Copy the records below in full and leave every image out of the copy.

Stored records:
======

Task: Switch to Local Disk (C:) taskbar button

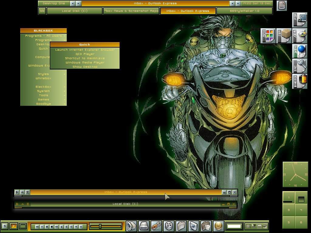Action: [75, 11]
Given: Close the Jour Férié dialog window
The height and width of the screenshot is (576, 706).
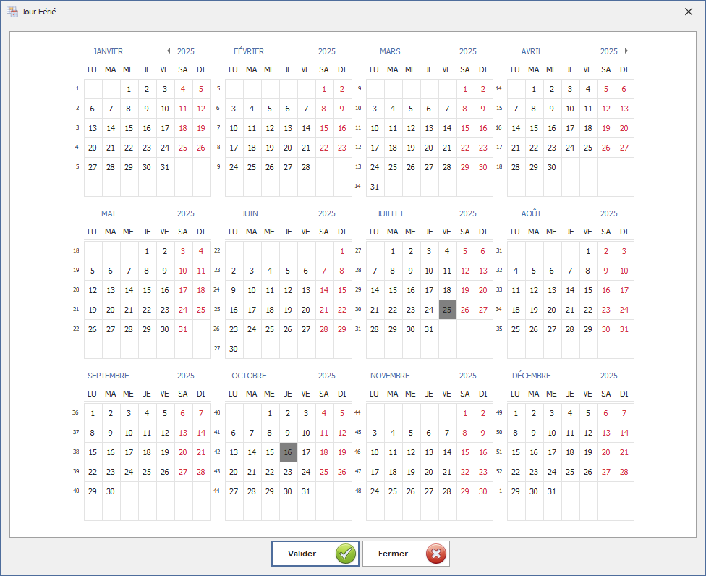Looking at the screenshot, I should (x=689, y=12).
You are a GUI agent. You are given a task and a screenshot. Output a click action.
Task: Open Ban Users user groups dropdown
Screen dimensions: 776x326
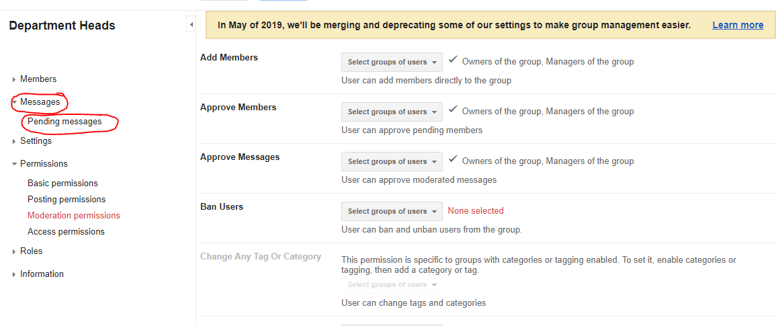392,211
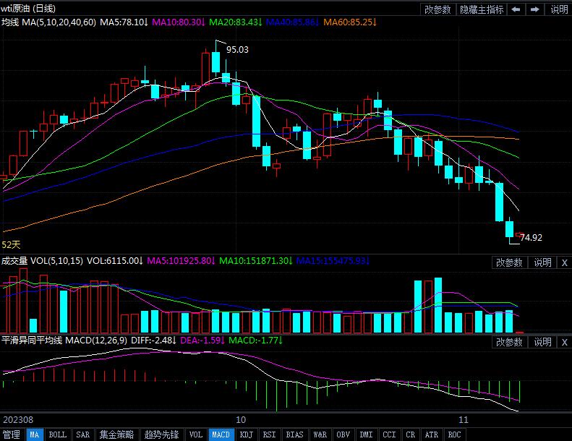The image size is (572, 441).
Task: Open 说明 in the MACD panel
Action: click(542, 342)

======

## ANSWER TO THE EXERCISE
Task: Switch to Local Disk (C:) taskbar button

Action: [75, 11]
Given: Close the Jour Férié dialog window
The height and width of the screenshot is (576, 706).
Looking at the screenshot, I should (x=689, y=12).
You are a GUI agent. You are given a task and a screenshot. Output a click action.
Task: Open Ban Users user groups dropdown
Screen dimensions: 776x326
392,211
The image size is (572, 441).
Task: Open 说明 in the MACD panel
Action: click(542, 342)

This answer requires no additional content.